[Source passage]:
[petsc-users] How to understand these error messages

Fande Kong fd.kong at siat.ac.cn
Sun Oct 20 15:04:39 CDT 2013


This behaviour is really, really strange.

The yellowstone supercomputer updated the IBM PE to version 1.3.0.4 about
two months ago (
https://dailyb.cisl.ucar.edu/bulletins/yellowstone-outage-august-27-update-ibm-pe-and-lsf).
I recompiled the petsc and my code as they suggested. Unfortunately, this
problem reoccurs even with small the number of processors (512 cores).

The problem only happened before with large the number of processors and
large the size of problem, but now this problem occurs even with small the
number of processors and small problem for using IBM MPI or intel MPI.

[Record set]:
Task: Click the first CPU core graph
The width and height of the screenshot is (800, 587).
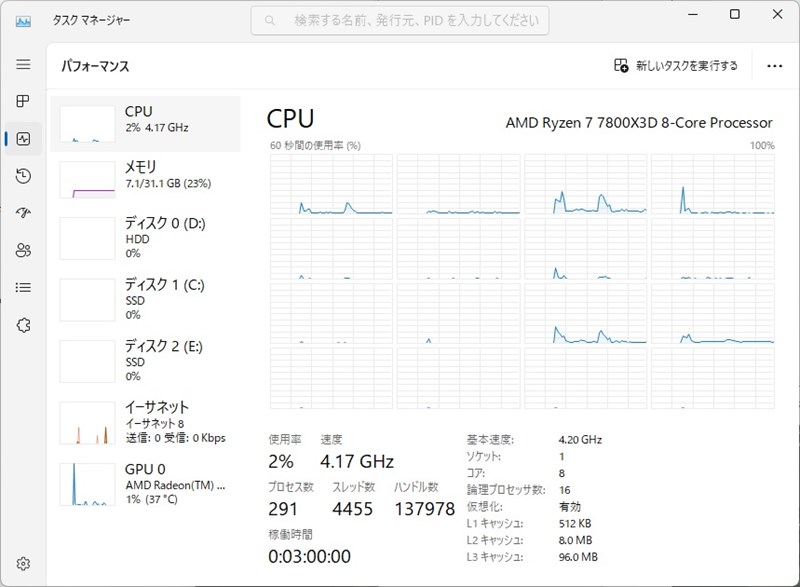Action: (331, 185)
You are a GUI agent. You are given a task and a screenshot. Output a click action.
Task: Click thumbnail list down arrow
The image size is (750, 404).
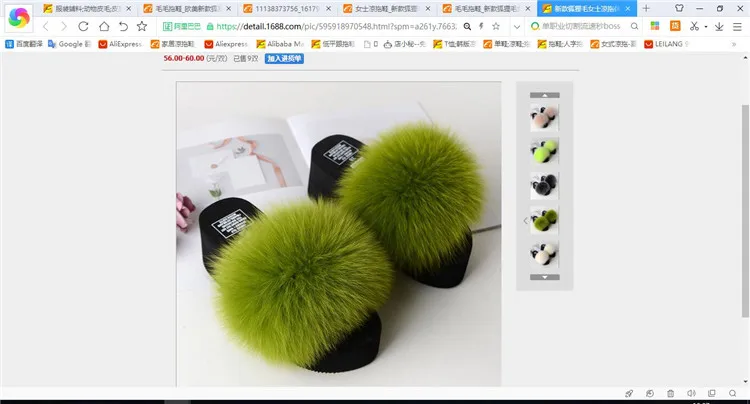[x=544, y=277]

[What you need to do]:
(A) According to the forum post, to what version was IBM PE updated on the yellowstone supercomputer?
(B) Retype the forum post between "I recompiled the" and "or intel MPI.", inclusive.

[Answers given]:
(A) Version 1.3.0.4

(B)
I recompiled the petsc and my code as they suggested. Unfortunately, this
problem reoccurs even with small the number of processors (512 cores).

The problem only happened before with large the number of processors and
large the size of problem, but now this problem occurs even with small the
number of processors and small problem for using IBM MPI or intel MPI.